### Task item
Please copy every line below that contains the string "card".

### Supplied information
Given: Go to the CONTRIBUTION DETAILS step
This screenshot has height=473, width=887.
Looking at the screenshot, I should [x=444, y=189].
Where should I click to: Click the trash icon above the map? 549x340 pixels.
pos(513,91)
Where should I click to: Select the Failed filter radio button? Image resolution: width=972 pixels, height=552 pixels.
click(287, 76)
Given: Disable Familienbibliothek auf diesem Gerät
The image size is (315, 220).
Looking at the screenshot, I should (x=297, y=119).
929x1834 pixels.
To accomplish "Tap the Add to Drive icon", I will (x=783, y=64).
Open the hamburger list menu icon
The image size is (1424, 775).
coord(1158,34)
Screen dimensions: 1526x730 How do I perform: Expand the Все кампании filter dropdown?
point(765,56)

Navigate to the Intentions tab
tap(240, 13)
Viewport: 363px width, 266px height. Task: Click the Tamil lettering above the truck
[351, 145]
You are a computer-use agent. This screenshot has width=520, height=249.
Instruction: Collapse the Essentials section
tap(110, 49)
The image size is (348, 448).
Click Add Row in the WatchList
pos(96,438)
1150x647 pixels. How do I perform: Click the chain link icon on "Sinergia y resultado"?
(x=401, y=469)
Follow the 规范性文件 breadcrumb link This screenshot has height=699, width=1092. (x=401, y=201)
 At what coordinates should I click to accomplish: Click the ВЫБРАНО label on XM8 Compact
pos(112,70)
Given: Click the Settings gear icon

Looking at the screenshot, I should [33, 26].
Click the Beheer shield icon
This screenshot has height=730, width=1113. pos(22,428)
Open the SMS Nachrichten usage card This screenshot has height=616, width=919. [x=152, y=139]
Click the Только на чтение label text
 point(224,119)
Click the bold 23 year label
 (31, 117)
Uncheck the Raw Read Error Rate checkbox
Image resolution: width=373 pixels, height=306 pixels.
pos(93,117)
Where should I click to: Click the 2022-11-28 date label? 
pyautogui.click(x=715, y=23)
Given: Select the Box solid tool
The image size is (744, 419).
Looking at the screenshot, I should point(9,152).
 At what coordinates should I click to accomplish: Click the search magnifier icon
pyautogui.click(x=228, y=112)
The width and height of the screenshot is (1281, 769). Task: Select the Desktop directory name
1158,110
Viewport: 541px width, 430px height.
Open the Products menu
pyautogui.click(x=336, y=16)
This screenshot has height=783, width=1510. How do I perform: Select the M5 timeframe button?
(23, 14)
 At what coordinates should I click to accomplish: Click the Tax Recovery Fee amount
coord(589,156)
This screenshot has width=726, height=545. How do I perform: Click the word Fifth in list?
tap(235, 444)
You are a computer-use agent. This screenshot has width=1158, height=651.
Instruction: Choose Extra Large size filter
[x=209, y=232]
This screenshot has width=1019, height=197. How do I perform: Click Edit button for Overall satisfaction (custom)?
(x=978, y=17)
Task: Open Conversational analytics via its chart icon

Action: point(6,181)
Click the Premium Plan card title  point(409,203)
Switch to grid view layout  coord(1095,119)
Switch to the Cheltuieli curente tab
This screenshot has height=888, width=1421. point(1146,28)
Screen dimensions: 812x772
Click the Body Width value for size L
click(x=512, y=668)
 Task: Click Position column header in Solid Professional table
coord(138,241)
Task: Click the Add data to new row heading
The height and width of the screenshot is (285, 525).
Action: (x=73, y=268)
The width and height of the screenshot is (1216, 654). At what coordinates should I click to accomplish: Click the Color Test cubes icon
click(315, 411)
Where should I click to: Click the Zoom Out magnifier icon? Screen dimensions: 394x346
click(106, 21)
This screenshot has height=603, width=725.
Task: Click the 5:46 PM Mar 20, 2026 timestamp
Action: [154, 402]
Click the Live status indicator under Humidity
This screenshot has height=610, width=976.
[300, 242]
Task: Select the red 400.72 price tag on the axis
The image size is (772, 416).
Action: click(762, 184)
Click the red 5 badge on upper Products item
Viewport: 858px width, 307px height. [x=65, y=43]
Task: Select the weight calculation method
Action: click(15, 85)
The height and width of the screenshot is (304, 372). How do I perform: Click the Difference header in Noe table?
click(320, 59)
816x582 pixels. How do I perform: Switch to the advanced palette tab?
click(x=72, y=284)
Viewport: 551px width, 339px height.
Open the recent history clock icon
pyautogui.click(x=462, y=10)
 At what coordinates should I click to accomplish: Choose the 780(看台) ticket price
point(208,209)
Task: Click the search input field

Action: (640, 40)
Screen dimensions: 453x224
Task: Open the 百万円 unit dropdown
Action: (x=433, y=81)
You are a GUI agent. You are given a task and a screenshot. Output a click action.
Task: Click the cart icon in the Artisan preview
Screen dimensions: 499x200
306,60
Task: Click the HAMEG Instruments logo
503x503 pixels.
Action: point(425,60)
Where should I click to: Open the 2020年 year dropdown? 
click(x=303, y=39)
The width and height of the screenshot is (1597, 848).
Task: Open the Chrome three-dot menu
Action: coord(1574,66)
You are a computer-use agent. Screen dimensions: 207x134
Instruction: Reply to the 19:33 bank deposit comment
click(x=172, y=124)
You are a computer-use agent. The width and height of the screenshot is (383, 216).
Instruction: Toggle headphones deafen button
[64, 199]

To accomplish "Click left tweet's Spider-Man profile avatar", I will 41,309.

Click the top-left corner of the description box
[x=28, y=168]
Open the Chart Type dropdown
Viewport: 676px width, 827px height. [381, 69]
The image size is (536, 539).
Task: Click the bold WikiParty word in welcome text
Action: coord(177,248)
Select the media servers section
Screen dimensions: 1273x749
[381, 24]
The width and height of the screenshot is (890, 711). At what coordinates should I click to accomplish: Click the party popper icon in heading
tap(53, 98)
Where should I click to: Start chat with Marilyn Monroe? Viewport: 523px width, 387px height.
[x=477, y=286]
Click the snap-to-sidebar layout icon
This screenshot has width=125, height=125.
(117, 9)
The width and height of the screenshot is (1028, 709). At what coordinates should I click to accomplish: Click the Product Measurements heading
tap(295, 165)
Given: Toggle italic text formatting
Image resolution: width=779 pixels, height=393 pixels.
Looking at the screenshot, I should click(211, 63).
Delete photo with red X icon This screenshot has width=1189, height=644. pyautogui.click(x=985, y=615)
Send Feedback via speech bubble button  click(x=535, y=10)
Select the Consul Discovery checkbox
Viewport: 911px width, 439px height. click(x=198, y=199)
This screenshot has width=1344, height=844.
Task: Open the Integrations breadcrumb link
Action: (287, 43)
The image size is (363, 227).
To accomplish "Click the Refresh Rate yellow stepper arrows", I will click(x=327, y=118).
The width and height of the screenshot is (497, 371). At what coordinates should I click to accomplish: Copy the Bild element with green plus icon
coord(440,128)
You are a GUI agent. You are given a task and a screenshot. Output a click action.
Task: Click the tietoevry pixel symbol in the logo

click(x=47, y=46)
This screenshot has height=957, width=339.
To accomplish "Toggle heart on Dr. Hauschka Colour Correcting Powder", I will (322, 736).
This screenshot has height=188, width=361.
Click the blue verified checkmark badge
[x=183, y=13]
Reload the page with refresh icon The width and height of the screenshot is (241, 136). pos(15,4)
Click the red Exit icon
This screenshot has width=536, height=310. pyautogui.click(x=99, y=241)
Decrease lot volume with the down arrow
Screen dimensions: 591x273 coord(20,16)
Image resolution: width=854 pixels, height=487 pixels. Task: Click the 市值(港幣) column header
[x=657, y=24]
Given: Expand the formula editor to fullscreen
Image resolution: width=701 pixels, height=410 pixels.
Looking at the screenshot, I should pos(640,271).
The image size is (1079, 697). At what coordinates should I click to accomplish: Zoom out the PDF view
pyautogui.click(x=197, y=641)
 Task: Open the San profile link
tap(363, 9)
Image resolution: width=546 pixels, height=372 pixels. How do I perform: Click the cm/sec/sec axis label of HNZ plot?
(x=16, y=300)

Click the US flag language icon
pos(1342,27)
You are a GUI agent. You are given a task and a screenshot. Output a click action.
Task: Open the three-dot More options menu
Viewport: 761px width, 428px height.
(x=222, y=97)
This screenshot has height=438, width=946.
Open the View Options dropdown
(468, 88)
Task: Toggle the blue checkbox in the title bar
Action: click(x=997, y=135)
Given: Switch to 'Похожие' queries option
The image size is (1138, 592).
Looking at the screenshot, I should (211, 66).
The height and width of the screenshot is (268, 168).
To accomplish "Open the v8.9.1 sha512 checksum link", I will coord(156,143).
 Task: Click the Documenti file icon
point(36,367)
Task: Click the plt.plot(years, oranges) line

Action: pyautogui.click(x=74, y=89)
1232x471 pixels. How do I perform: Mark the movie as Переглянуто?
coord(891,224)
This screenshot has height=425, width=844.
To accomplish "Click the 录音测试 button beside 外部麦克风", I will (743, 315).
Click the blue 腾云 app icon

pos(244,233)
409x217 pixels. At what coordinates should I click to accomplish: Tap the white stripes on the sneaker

### Exercise response
Open the SMS Nachrichten usage card This screenshot has height=616, width=919. [x=152, y=139]
Click the Premium Plan card title  point(409,203)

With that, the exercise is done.